### ASSIGNMENT
The answer must consist only of the lines in the records below from the line with "This screenshot has height=720, width=935." to the line with "Expand the markup", both included, copied word for word with every picture left out.

### DATA EXTRACT
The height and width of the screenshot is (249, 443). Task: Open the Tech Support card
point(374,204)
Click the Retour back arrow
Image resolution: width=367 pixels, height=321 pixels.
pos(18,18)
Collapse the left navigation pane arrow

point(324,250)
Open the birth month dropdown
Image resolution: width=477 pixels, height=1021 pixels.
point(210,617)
---
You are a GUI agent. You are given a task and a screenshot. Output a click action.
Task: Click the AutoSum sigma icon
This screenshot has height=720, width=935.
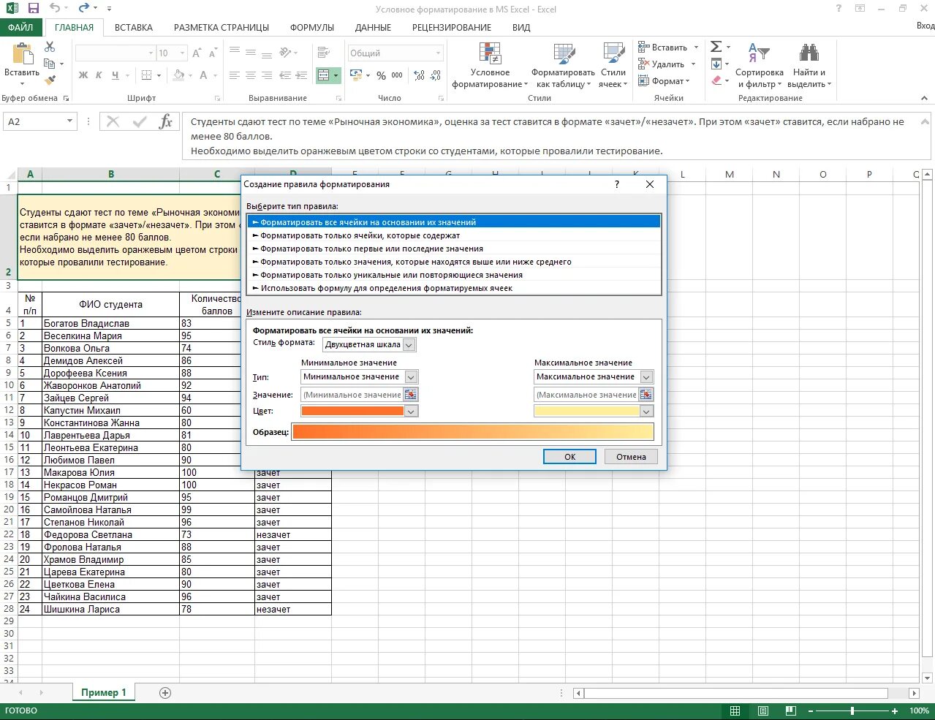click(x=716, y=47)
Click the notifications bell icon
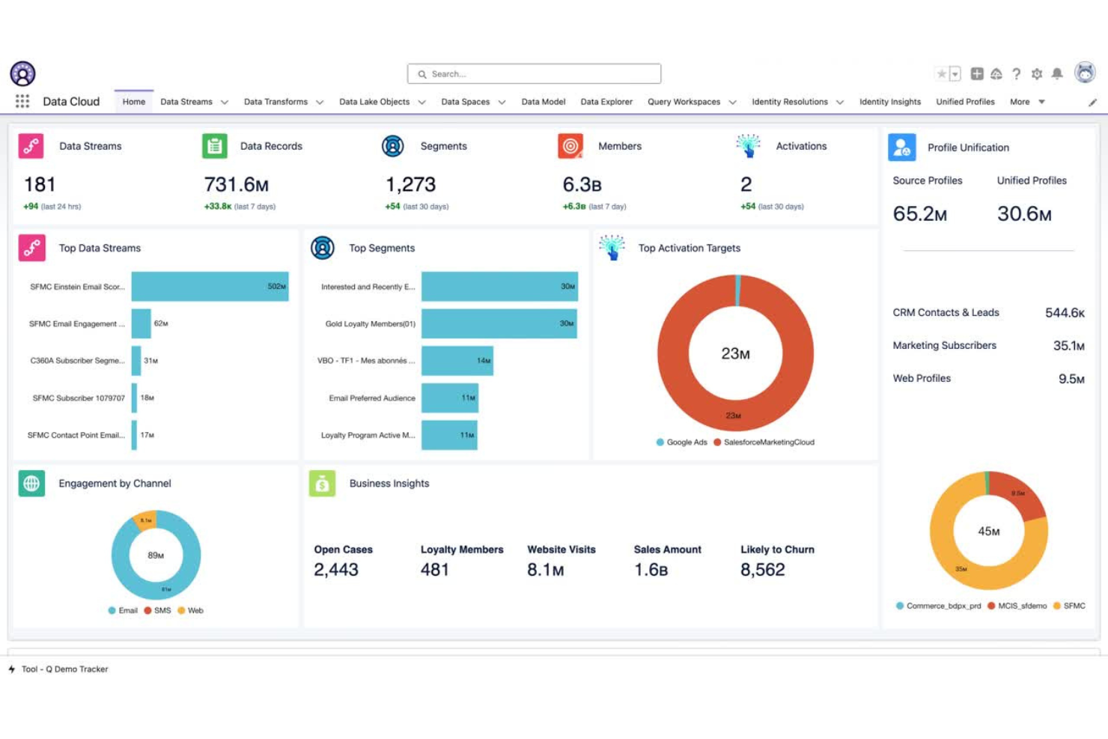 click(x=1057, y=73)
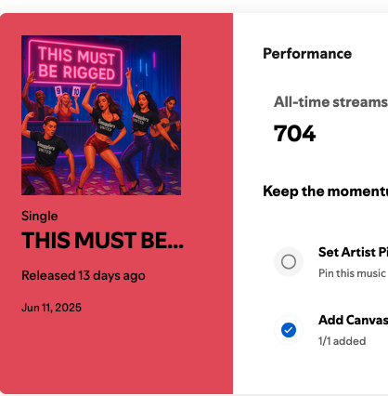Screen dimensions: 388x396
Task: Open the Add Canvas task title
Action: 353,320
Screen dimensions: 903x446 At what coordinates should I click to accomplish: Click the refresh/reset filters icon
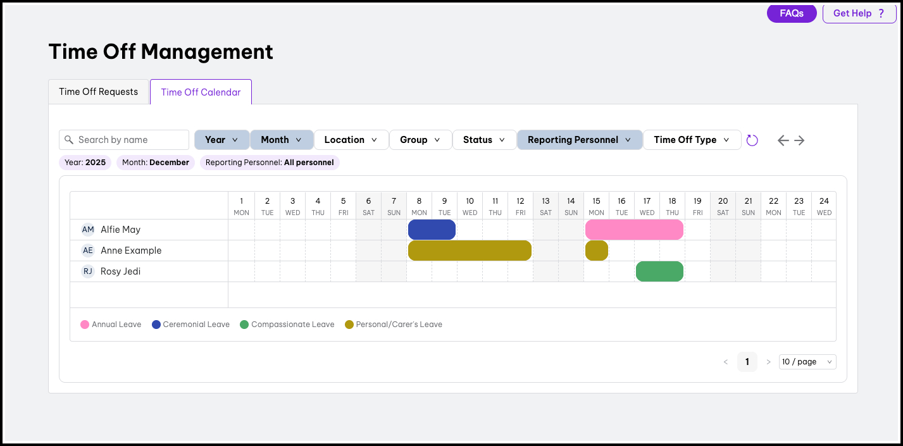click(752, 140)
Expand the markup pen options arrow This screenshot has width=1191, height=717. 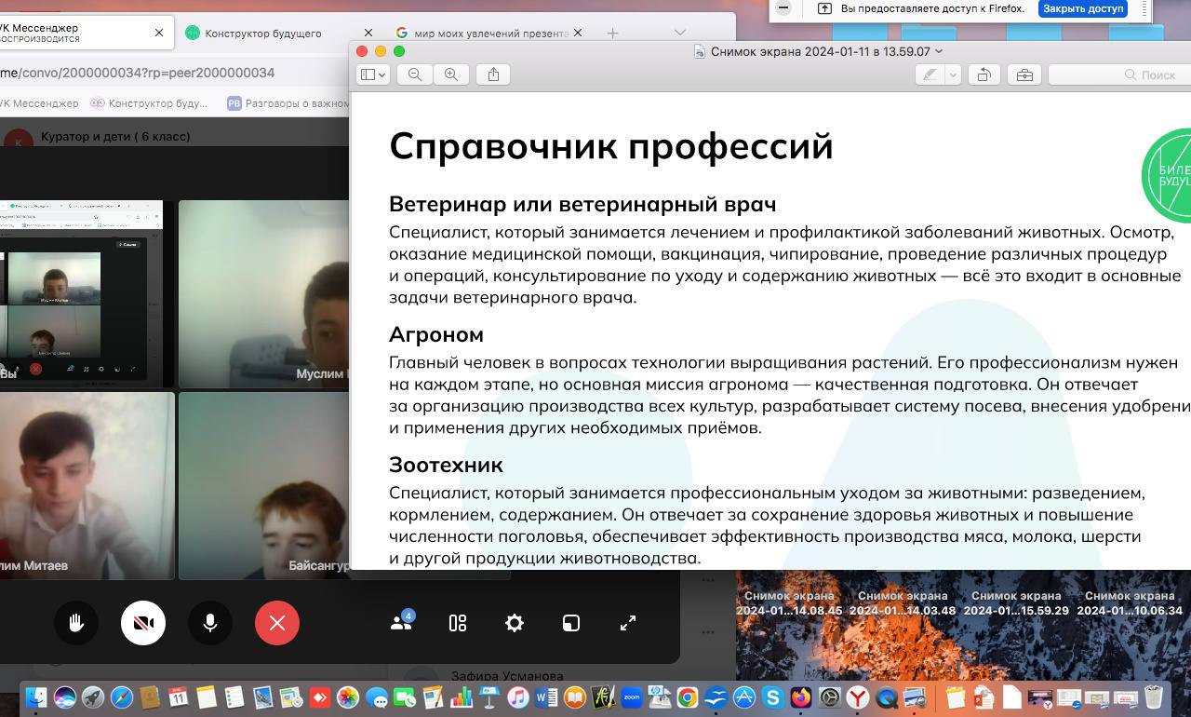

### EXERCISE ANSWER
This screenshot has height=720, width=935.
click(x=716, y=47)
Click the notifications bell icon
 click(x=1057, y=73)
Screen dimensions: 388x396
Task: Open the Add Canvas task title
Action: 353,320
Screen dimensions: 903x446 At what coordinates should I click to accomplish: Click the refresh/reset filters icon
click(752, 140)
Expand the markup pen options arrow This screenshot has width=1191, height=717. 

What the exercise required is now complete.